The promotion of sport was a powerful means in the framework of what today we would call corporate welfare, and this was well known by the enlightened entrepreneurs of the early twentieth century.
The old model of the exploitation of the workforce that had been a feature of the rise of the Industrial Revolution was by then completely unsustainable, and it was clear that that same workforce was a capital to be valued and preserved both in spirit and in body. Pirelli, in this respect, had been in the vanguard for several years. In the large spaces that the new Bicocca site—opened in 1909 in the area north-east of Milan—had made available over a twenty-year period, the company had gradually built up a network of services for its employees: first and foremost, the Borgo Pirelli cottages, built pursuant to a series of agreements with the Istituto Autonomo Case Popolari and financed by Pirelli to offer employees subsidised rentals and sales. Then, the kindergarten, the school and the Greco railway station, followed by the theatre and the library. Of course, there were sporting facilities for the 'Pirellians', also due to the historical period, physical fitness was promoted as a source of wellbeing for youth.
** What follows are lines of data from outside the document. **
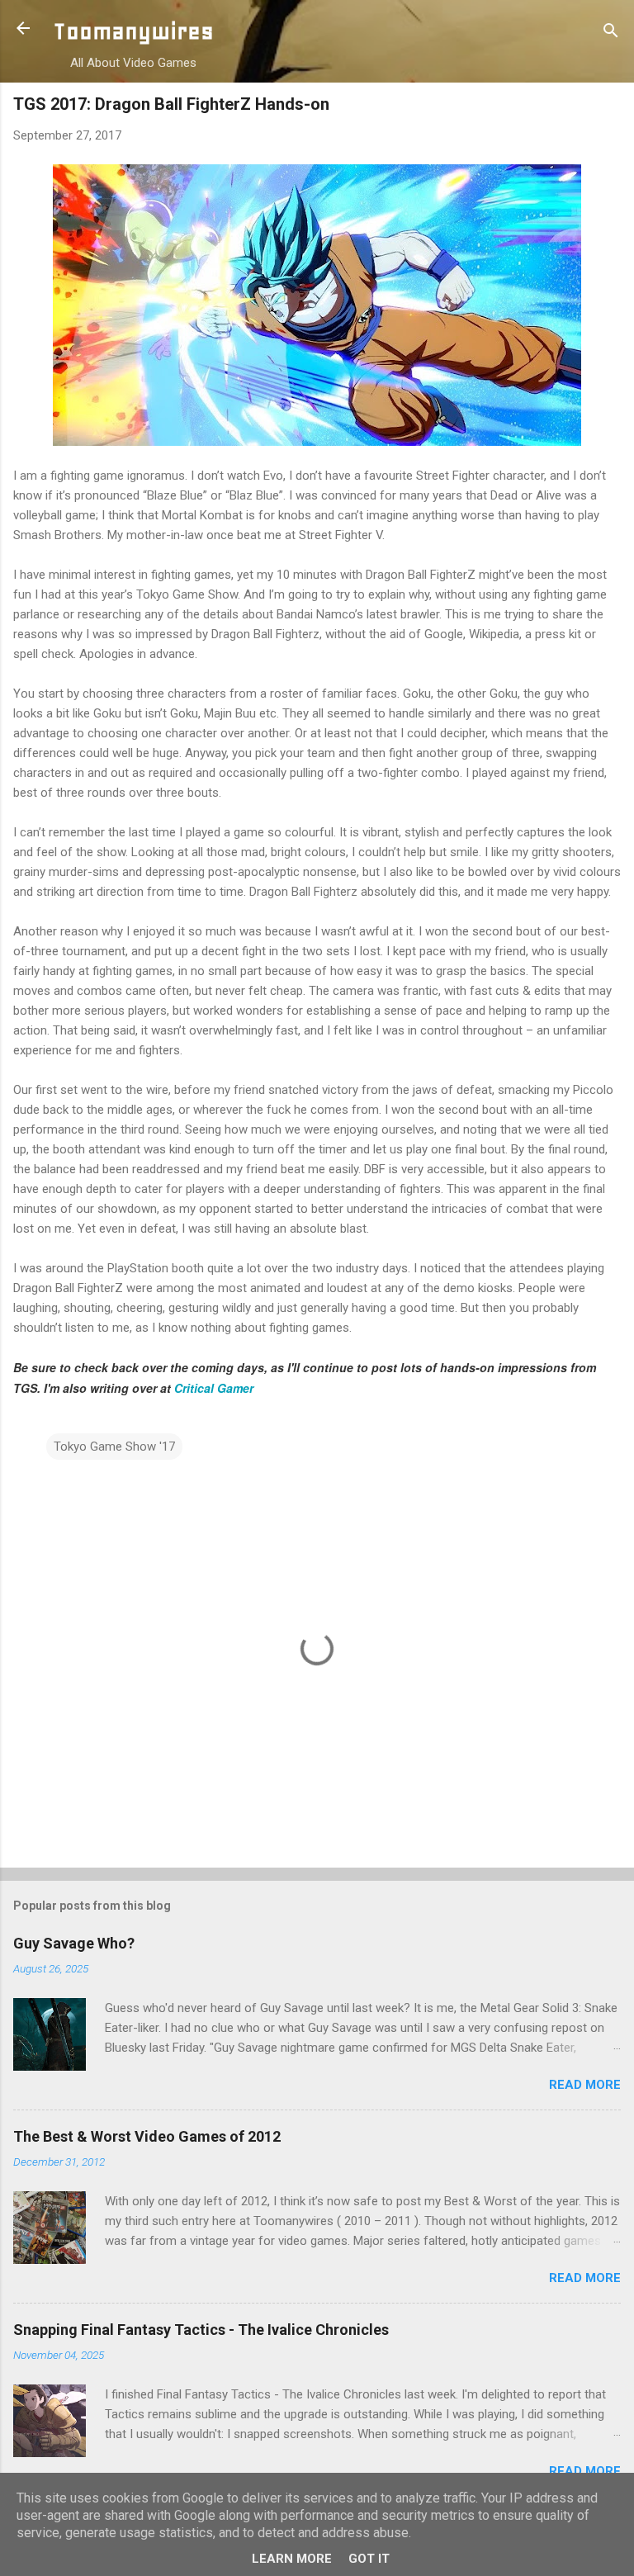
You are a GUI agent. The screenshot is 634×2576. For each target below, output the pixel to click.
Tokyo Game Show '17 (114, 1446)
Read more (585, 2084)
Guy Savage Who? (74, 1943)
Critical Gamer (213, 1388)
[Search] (611, 33)
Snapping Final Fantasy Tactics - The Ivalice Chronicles (201, 2329)
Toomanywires (133, 31)
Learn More (292, 2558)
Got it (369, 2558)
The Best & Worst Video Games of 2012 (147, 2136)
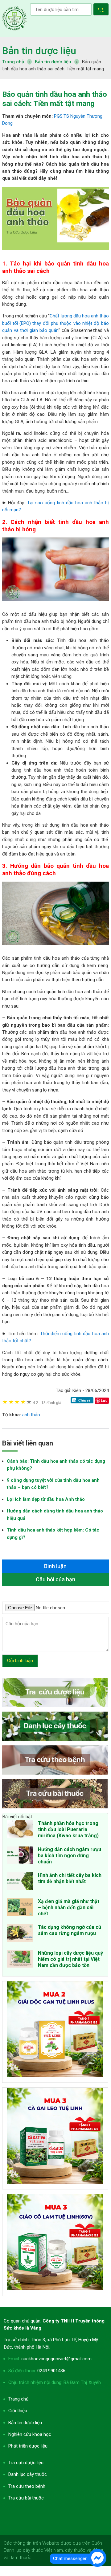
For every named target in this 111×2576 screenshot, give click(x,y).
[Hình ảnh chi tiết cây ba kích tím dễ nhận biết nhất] (20, 1882)
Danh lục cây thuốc (27, 2474)
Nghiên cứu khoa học (29, 2434)
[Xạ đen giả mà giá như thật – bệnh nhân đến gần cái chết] (20, 1908)
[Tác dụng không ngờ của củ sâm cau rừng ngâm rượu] (20, 1934)
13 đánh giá (47, 1403)
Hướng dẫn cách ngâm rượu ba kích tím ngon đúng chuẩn (69, 1855)
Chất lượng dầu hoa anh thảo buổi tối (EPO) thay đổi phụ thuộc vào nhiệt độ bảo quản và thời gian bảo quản (55, 323)
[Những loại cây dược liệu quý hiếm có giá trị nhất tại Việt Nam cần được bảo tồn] (20, 1960)
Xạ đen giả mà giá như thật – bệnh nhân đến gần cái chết (68, 1907)
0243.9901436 (51, 2370)
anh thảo (31, 1415)
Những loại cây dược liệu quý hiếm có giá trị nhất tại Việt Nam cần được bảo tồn (70, 1959)
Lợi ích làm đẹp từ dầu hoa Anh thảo (46, 1499)
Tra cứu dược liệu (14, 18)
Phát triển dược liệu (27, 2446)
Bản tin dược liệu (39, 51)
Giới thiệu (17, 2410)
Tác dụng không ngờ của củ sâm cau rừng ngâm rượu (69, 1930)
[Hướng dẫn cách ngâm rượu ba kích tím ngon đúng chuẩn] (20, 1856)
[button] (102, 10)
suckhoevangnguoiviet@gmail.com (56, 2359)
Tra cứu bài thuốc (26, 2498)
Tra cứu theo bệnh (26, 2486)
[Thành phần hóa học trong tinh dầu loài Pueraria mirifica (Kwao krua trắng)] (20, 1830)
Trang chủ (18, 2399)
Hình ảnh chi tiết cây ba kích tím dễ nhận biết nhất (69, 1878)
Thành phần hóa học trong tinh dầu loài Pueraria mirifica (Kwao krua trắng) (68, 1829)
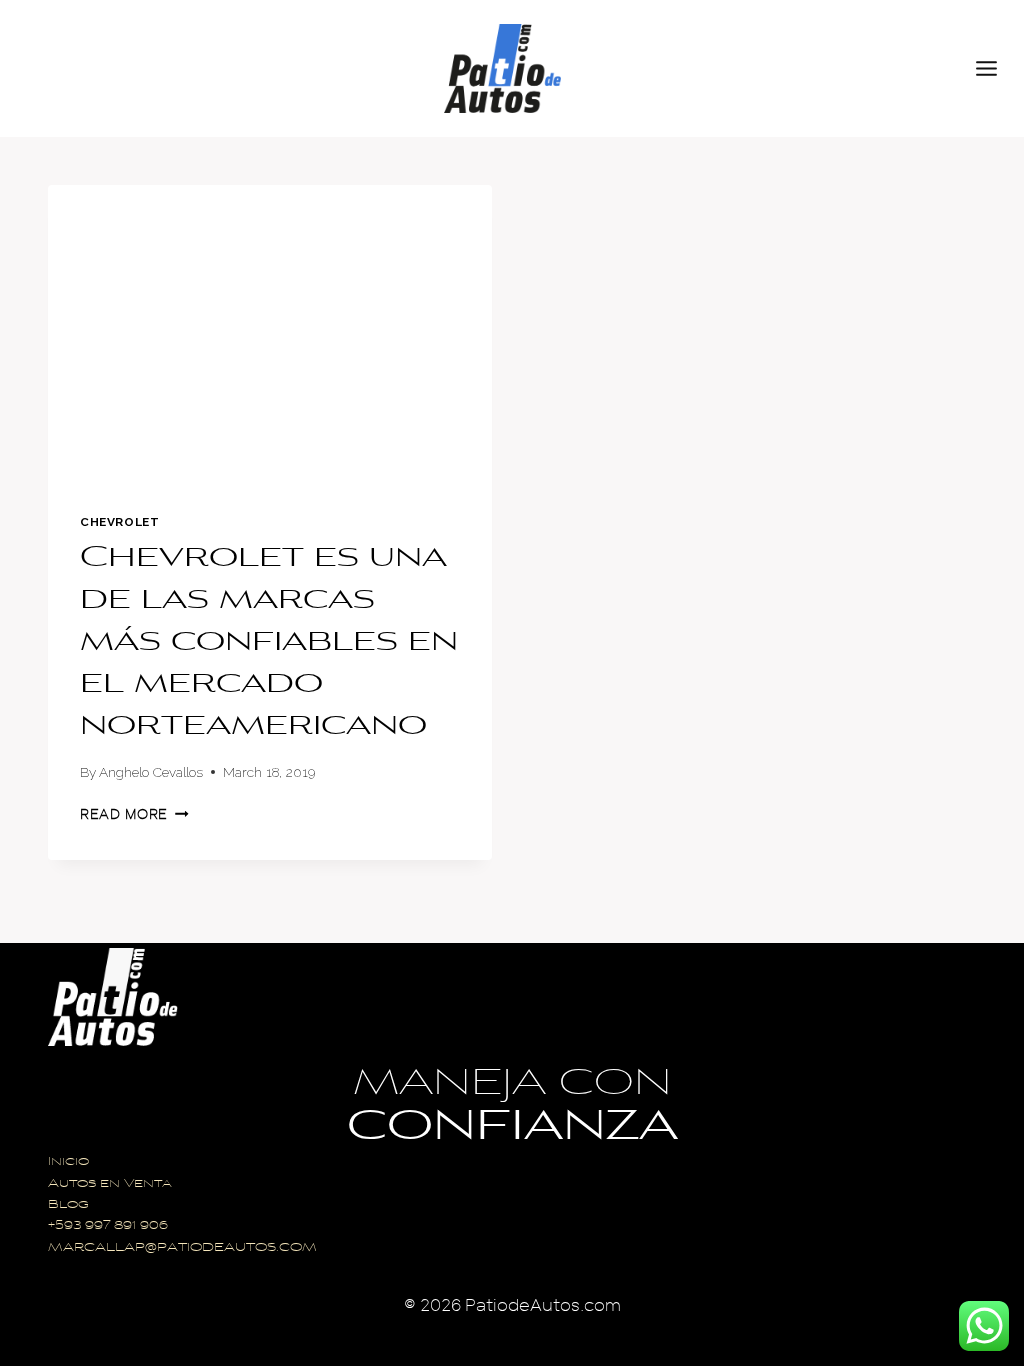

The opening of the Pirelli Sport Club, on the company's 50th anniversary and in collaboration with the legendary sports club Pro Patria 1883, was the ultimate recognition of sport as a corporate value. Not a casual focus, however. Rather the result of a solid family culture.

Inaugurated in the 1920s, the Bicocca sports facilities had their second renaissance in the 1950s. In the post-war period, given the shortage of public facilities, these premises adjacent to the plant gave the many young people employed by the company the chance to play sports. Among these young Pirellians was a young Adolfo Consolini, who joined Pirelli in 1948 from the Veronese countryside.